**DOCUMENT EXTRACT**
══════════

Access mobile settings for Backup & Sync

Launch Google photos on your iOS or Android phone and choose Settings from the top menu and then choose Backup & Sync. This critical setting is actually three for one. First, enable auto backup and then set the upload size. High Quality stores an unlimited number of images and videos up to 16 megapixels for free, and that is the right setting for most people. Anything over 16 megapixels will be compressed in the cloud, but not on your desktop or device. If you want to store original, full resolution images, it will count against your free Google quota of 15GB, and you will have to pay for extra storage beyond that. While some of the new consumer point and shoots or mirrorless cameras shoot at resolutions higher than 16 megapixels, that size is plenty big for most non-professional purposes, including printing.

══════════

**AIM A**
Convert every line of the rows, from the one containing "coordinates (183, 496)." down to the last row, into a JSON list of strings with one string per line, omitting blank lines.
The text and the rows are unrelated material.

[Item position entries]
══════════

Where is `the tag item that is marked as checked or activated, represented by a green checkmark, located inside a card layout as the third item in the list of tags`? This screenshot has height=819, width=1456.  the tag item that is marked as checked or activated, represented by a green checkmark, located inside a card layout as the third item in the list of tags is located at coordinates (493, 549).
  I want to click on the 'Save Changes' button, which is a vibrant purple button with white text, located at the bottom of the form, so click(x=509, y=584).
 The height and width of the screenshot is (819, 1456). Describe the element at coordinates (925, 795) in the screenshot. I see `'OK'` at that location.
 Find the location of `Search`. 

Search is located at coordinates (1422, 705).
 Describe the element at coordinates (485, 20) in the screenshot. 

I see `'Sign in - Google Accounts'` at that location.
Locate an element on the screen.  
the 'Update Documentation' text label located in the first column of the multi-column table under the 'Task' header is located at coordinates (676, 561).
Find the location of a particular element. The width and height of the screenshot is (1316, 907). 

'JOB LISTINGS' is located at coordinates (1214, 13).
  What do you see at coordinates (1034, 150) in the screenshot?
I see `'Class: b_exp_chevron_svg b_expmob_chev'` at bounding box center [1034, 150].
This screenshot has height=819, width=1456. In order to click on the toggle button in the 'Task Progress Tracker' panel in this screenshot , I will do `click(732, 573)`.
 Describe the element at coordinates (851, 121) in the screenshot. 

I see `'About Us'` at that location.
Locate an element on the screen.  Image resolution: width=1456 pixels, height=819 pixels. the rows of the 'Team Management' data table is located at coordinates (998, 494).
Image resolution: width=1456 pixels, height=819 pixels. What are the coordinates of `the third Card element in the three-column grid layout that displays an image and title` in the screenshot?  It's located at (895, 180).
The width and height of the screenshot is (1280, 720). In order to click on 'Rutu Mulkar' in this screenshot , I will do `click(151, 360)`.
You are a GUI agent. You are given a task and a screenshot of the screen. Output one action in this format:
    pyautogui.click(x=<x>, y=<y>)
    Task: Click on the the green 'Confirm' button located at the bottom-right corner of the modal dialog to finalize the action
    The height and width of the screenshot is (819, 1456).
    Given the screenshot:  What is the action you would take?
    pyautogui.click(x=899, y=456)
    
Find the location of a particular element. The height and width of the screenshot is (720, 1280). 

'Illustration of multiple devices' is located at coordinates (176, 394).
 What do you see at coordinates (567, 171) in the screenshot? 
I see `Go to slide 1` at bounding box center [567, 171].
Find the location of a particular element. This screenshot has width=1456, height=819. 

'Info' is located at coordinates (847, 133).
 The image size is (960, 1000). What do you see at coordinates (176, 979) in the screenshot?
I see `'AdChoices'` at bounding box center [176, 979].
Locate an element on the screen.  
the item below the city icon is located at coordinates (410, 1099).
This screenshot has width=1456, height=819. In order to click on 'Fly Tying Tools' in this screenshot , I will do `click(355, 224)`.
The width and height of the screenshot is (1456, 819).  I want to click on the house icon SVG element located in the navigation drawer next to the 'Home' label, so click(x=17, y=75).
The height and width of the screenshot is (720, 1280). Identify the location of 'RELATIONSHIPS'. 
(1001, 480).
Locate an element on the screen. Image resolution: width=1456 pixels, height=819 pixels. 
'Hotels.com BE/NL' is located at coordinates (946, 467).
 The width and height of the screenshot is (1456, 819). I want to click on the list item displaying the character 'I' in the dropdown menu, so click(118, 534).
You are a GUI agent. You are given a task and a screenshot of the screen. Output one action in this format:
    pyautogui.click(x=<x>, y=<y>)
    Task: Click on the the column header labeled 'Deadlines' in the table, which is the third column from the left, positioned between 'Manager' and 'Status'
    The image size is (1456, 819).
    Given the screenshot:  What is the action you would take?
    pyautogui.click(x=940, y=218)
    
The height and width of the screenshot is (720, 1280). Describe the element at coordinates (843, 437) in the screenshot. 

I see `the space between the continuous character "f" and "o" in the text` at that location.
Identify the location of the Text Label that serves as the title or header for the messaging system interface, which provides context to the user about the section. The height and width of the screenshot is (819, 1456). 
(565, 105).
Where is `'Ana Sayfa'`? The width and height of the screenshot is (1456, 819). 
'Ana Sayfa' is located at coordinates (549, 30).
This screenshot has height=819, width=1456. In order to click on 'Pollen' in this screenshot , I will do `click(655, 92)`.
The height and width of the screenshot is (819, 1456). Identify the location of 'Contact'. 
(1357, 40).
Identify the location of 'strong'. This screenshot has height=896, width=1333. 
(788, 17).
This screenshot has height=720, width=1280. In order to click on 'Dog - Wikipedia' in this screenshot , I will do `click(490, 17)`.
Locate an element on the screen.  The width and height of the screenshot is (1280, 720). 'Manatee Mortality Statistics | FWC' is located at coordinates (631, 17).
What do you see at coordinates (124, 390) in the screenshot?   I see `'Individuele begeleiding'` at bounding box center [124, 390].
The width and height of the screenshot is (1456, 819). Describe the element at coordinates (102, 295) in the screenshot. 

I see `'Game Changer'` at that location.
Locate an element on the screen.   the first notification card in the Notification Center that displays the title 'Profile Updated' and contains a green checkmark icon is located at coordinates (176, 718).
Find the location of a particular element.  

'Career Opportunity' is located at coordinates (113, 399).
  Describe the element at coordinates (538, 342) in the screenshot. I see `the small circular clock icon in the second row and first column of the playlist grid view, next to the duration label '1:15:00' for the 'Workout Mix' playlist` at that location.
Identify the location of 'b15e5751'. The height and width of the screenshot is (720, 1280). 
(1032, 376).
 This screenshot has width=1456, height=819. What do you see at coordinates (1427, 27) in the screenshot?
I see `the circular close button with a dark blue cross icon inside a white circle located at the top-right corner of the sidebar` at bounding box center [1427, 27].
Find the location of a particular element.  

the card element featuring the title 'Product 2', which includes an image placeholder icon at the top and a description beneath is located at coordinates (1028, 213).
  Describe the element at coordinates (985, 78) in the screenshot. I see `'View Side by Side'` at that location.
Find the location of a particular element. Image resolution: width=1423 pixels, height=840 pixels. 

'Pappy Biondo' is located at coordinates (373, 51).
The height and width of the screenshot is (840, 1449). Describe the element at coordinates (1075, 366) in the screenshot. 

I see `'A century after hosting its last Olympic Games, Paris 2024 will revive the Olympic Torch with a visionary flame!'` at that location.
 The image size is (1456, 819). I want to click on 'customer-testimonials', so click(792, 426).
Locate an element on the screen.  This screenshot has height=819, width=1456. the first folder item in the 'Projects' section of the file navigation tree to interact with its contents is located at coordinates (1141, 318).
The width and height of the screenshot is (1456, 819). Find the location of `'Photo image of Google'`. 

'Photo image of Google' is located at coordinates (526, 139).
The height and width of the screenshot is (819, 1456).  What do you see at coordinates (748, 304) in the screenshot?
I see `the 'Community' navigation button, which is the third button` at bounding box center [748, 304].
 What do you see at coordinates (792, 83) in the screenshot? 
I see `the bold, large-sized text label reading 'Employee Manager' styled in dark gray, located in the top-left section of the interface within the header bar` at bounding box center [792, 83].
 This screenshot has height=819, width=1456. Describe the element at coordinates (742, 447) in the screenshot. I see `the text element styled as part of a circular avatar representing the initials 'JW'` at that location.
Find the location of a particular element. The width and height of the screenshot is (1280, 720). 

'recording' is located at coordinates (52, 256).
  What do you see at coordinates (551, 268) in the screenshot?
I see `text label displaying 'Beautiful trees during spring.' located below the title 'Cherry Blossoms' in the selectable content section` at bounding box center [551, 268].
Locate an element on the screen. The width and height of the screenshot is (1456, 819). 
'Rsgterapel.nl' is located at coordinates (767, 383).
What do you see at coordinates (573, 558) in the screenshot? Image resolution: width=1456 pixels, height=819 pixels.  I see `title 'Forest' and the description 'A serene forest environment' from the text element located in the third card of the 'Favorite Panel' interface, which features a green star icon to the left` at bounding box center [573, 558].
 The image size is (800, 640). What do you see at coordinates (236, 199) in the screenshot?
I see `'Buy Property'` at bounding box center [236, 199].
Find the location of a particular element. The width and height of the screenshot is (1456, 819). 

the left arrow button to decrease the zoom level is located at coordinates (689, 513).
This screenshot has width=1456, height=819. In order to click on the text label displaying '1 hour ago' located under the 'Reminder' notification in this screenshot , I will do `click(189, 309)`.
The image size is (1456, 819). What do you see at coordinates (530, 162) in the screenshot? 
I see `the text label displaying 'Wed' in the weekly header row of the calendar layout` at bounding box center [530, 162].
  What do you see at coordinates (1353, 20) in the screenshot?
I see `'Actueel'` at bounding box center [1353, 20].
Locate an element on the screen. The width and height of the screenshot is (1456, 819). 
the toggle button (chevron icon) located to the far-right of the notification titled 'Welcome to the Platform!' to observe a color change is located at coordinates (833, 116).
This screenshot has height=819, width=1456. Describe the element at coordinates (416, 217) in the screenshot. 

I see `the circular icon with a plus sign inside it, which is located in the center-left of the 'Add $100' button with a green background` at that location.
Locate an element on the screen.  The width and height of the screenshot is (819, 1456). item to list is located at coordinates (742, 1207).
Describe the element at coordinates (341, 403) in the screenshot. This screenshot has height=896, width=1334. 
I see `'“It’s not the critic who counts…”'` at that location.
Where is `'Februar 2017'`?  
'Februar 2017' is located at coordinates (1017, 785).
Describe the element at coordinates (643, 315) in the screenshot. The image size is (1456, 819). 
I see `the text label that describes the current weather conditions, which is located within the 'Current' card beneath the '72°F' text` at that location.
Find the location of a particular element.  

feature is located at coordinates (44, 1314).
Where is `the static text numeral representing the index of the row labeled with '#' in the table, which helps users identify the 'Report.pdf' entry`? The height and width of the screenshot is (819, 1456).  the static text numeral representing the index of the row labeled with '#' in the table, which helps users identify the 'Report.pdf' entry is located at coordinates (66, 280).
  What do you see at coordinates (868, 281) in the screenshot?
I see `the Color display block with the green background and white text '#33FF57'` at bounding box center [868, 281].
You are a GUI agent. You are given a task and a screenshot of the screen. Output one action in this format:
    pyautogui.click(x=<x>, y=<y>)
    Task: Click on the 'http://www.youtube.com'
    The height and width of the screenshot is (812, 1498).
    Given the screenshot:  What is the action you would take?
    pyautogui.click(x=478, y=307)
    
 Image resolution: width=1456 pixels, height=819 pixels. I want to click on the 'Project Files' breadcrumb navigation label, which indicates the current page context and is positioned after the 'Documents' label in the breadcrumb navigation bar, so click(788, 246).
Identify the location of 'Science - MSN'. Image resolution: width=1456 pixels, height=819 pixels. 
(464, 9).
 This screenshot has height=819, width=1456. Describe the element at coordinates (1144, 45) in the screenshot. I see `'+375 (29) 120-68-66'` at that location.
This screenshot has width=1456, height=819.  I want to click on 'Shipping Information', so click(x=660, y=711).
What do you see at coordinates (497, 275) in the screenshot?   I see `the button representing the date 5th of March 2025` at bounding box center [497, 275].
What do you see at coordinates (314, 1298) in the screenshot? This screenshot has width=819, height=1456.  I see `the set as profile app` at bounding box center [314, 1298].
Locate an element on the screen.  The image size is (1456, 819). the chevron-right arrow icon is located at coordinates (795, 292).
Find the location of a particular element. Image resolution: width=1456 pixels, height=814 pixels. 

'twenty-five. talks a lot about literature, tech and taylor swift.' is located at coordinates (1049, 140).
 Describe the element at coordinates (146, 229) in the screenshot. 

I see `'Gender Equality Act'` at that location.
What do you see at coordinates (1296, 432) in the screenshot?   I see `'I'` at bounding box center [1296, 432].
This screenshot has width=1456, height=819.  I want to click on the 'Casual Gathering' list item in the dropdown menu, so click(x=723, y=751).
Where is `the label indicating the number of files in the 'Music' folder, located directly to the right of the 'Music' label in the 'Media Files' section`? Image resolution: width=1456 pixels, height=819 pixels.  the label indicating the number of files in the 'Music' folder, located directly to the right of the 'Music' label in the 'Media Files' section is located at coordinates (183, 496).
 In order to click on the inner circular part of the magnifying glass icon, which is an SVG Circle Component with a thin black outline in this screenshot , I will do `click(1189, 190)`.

══════════

**AIM B**
According to the Backup & Sync text, how large is the free Google quota that original, full resolution images count against?

**FINAL RESULT A**
[
  "Where is `the label indicating the number of files in the 'Music' folder, located directly to the right of the 'Music' label in the 'Media Files' section`? Image resolution: width=1456 pixels, height=819 pixels.  the label indicating the number of files in the 'Music' folder, located directly to the right of the 'Music' label in the 'Media Files' section is located at coordinates (183, 496).",
  " In order to click on the inner circular part of the magnifying glass icon, which is an SVG Circle Component with a thin black outline in this screenshot , I will do `click(1189, 190)`."
]

**FINAL RESULT B**
15GB.